• THE TASK:
Can you reproduce the records from the start through the line containing "click(x=98, y=135)", keeping the requests as they are but multiplying every coordinate in the answers by 0.45 and rounding to whole numbers, with halves rounded up?

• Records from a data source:

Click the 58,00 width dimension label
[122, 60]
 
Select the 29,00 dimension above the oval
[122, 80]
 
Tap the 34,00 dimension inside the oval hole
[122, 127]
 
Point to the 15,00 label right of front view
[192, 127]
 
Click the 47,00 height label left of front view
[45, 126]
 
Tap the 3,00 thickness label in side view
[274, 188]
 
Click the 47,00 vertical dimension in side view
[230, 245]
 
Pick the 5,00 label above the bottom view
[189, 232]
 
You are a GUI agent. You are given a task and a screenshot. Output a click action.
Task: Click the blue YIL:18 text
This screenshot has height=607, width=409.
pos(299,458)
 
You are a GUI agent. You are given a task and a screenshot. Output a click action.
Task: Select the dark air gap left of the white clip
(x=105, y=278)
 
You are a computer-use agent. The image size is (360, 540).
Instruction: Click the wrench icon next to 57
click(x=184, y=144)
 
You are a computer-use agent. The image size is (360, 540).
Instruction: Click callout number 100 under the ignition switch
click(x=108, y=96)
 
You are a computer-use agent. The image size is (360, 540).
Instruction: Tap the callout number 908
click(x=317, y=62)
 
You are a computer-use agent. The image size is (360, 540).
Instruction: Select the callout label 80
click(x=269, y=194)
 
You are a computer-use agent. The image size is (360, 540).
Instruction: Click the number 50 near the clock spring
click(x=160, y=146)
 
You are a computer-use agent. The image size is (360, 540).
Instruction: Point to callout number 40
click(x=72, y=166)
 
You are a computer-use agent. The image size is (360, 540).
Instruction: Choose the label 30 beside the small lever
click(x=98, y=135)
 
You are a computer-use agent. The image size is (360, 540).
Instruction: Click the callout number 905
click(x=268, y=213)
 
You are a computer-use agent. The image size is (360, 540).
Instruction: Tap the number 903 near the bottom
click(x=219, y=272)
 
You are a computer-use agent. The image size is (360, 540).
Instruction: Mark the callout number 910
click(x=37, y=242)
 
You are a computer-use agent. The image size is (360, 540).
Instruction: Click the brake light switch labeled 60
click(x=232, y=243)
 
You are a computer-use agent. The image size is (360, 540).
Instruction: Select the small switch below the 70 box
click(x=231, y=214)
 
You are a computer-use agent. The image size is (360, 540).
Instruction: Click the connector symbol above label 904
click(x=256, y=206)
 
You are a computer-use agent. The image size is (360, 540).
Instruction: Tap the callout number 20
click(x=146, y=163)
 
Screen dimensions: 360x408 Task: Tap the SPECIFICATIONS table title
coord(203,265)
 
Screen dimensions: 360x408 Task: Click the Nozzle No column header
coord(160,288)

• THE SOLUTION:
Click the 58,00 width dimension label
[55, 27]
 
Select the 29,00 dimension above the oval
[55, 36]
 
Tap the 34,00 dimension inside the oval hole
[55, 57]
 
Point to the 15,00 label right of front view
[86, 57]
 
Click the 47,00 height label left of front view
[20, 57]
 
Tap the 3,00 thickness label in side view
[123, 85]
 
Click the 47,00 vertical dimension in side view
[104, 110]
 
Pick the 5,00 label above the bottom view
[85, 104]
 
You are a GUI agent. You are given a task and a screenshot. Output a click action.
Task: Click the blue YIL:18 text
This screenshot has height=607, width=409.
pos(135,206)
 
You are a GUI agent. You are given a task and a screenshot. Output a click action.
Task: Select the dark air gap left of the white clip
(x=47, y=125)
 
You are a computer-use agent. The image size is (360, 540).
Instruction: Click the wrench icon next to 57
click(x=83, y=65)
 
You are a computer-use agent. The image size is (360, 540).
Instruction: Click callout number 100 under the ignition switch
click(x=49, y=43)
 
You are a computer-use agent. The image size is (360, 540).
Instruction: Tap the callout number 908
click(x=143, y=28)
 
You are a computer-use agent. The image size is (360, 540).
Instruction: Select the callout label 80
click(x=121, y=87)
 
You are a computer-use agent. The image size is (360, 540).
Instruction: Click the number 50 near the clock spring
click(x=72, y=66)
 
You are a computer-use agent. The image size is (360, 540).
Instruction: Point to callout number 40
click(x=32, y=75)
 
You are a computer-use agent. The image size is (360, 540).
Instruction: Choose the label 30 beside the small lever
click(x=44, y=61)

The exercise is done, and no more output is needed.